Acontecia, porém, que tais militantes procuravam amiúde libertar os povos malgré eux. Sob a sua influência, e fascinados com o novo mundo europeu que a Revolução abrira aos destinos de Portugal, os novos legisladores em Lisboa, com entusiasmo e voluntarismo juvenil, trataram de se livrar rapidamente das amarras africanas e implantar, por decreto, a história que legitimava o fim apressado do Império. Na visão do mundo cristalina que se deveria instalar no novo Portugal democrático, reduzido à sua dimensão europeia, haveria ou exploradores ou explorados; ou brancos opressores ou negros oprimidos. Por isso, em contraste com as políticas de integração anteriores promovidas por um Estado Novo já moribundo, a novíssima democracia portuguesa abordava o problema ultramarino com um critério fundamentalmente racista: a África era para os negros (e a Europa, supunha-se, para os brancos). Portanto, não haveria lugar para os muitos africanos que, fosse qual fosse a cor da pele, queriam continuar portugueses. Muito menos haveria para os milhares de combatentes de origem africana que, como cidadãos portugueses, tinham servido as forças armadas na sua luta de defesa diante das guerrilhas independentistas.
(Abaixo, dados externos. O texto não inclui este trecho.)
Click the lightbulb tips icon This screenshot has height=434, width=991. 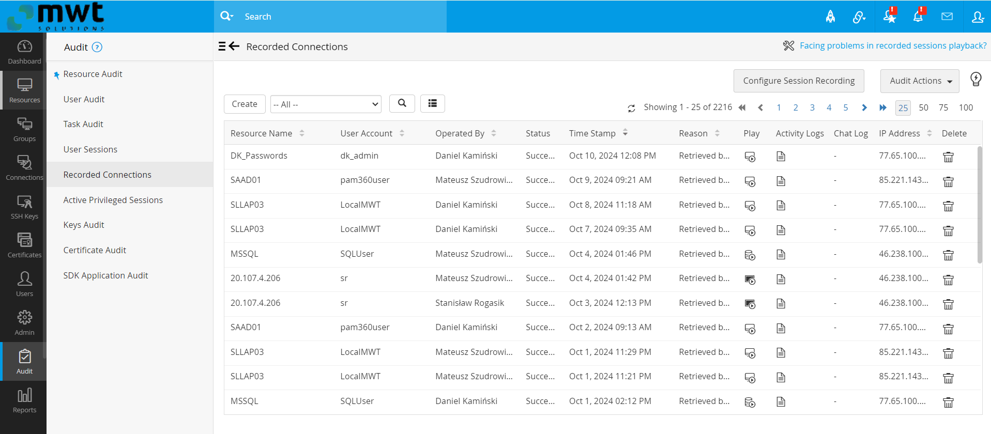click(975, 79)
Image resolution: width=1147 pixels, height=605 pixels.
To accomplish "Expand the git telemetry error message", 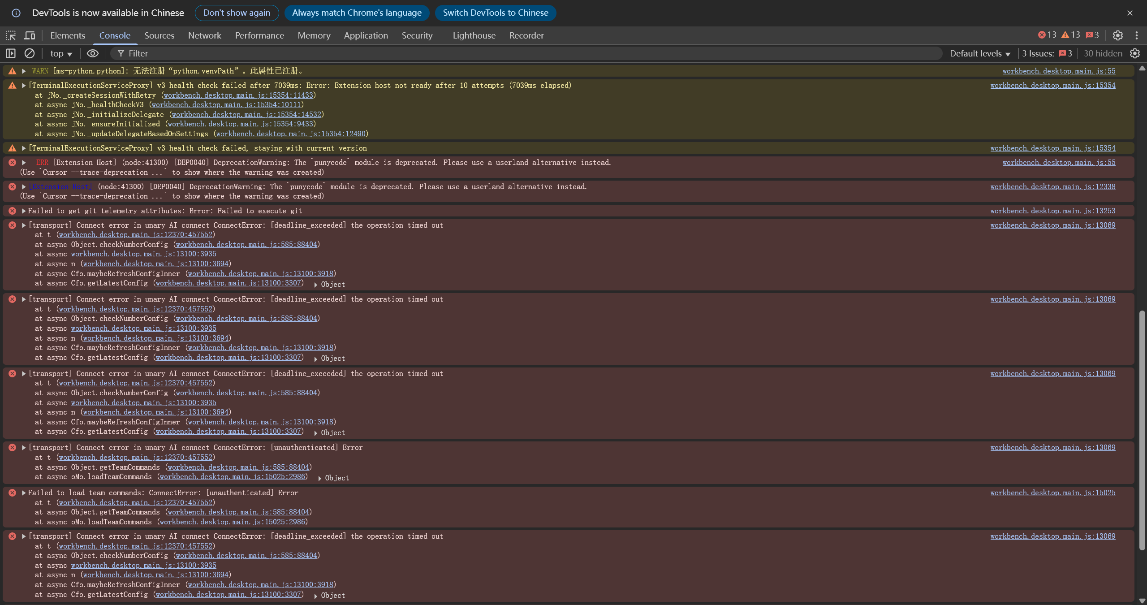I will click(24, 211).
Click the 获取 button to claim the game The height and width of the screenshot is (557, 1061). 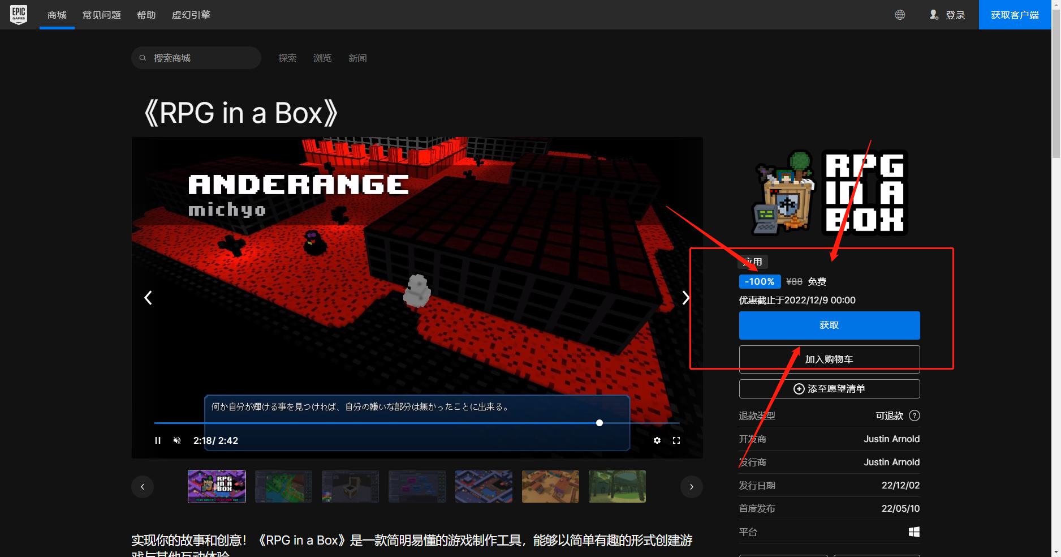point(829,325)
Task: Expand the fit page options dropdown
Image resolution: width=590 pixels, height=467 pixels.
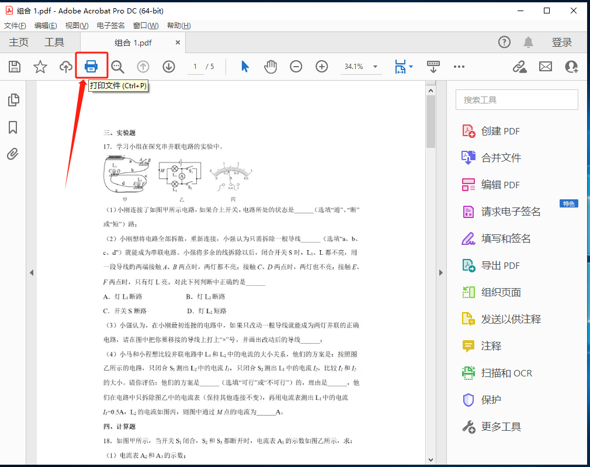Action: [411, 67]
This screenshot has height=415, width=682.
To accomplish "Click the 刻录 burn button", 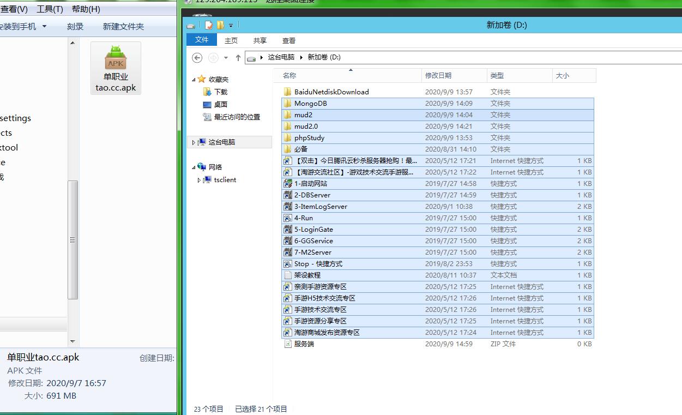I will click(x=75, y=26).
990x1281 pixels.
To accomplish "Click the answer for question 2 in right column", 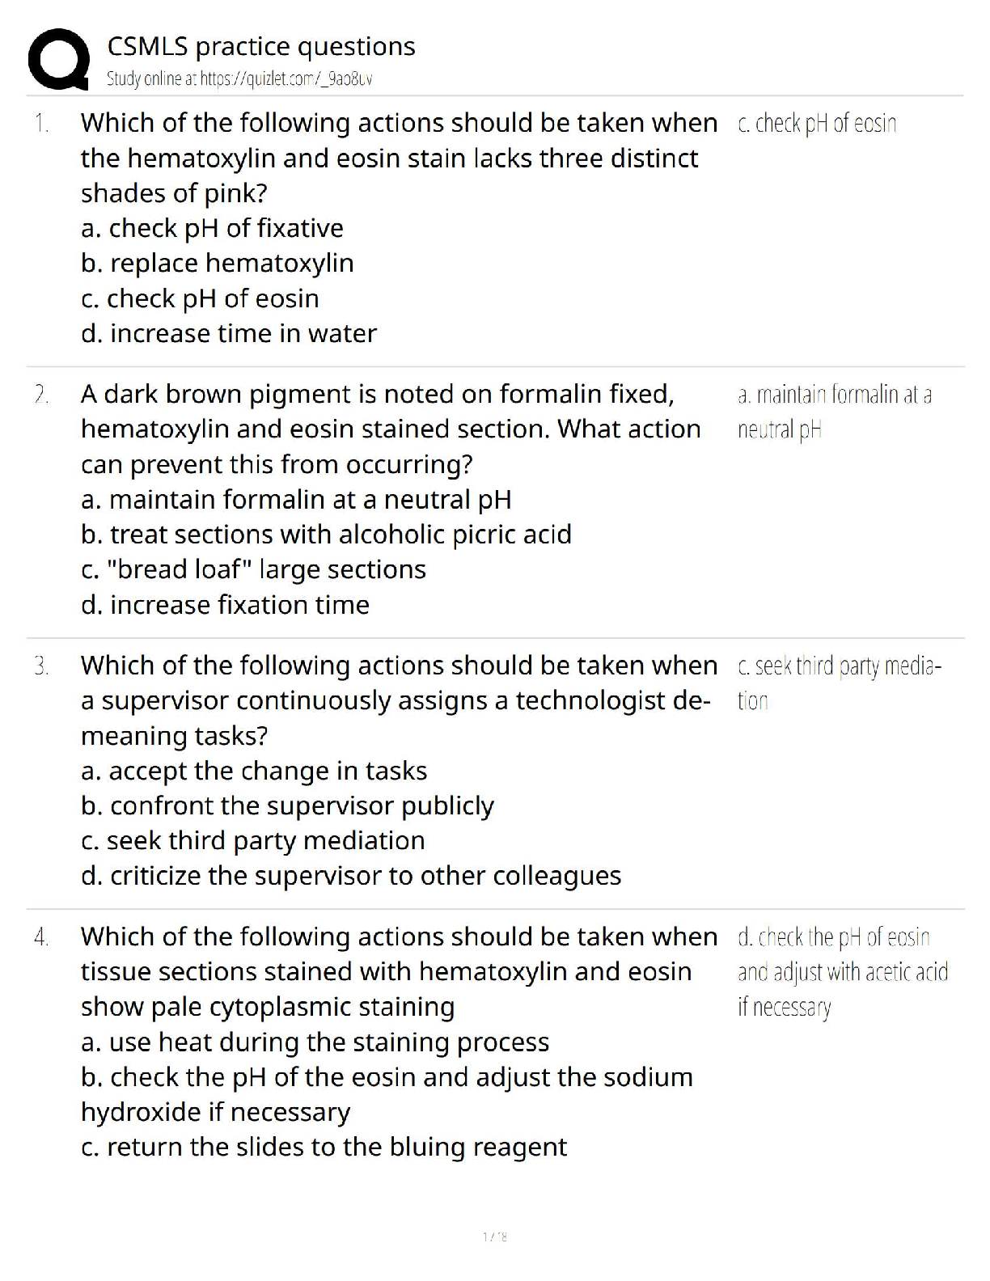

Era preciso um golpe de misericórdia. Este foi dado a 24 de junho de 1975, pela mão de Almeida Santos, quando a recém-nascida democracia portuguesa se apressou a despojar da nacionalidade portuguesa, por decreto, todos estes homens. No caso da Guiné, Portugal manchava-se também com o sangue de inúmeros combatentes que acabaram fuzilados, muitas vezes com as suas famílias, pelas novas autoridades. Cúmplices morais destes assassínios, os novos dirigentes do novo Portugal democrático procuraram, durante décadas, cobrir a vergonha com silêncio e esquecimento. E uma nova narrativa sobre a identidade nacional portuguesa, na sua história recente, foi forjada para consolidar a sua boa consciência. Para a geração a que pertenço, nascida na década de 70, foi a história costumeira, mil vezes repetida, de que o 25 de abril fora a «revolução dos cravos», uma grande festa cívica, bela e florida, em que ninguém morreu (a não ser os últimos mártires da «longa resistência» vítimas da PIDE) e sem qualquer responsabilidade pelo que se seguiu.

Passado hoje quase meio século de tais acontecimentos, a proposta de devolução da cidadania portuguesa aos antigos combatentes da Guiné, apresentada como petição à Assembleia da República, não é, por isso, apenas uma reparação. Não se trata de confessar e pedir desculpas às vítimas, como hoje uma mentalidade puritana, que se tornou quase omnipresente, tornou habitual exigir. Trata-se certamente de corrigir uma injustiça, nos poucos casos em que tal é possível. Mas trata-se também, para os portugueses da minha geração, nascidos pouco antes ou pouco depois destes acontecimentos, de interrogarmos as narrativas que nos ensinaram a reproduzir e de, ao fazê-lo, nos reencontrarmos connosco mesmos de forma mais autêntica. É apenas isso que torna esta petição – em si mesma absolutamente justa e sensata – algo que ameaça tornar-se politicamente incómodo. As identidades, é certo, serão sempre o cruzamento de memória e esquecimento. Mas há memórias que, por mais que envergonhem, incomodem e desafiem a imagem que nos habituámos fazer de nós mesmos, não podem nem devem ficar esquecidas.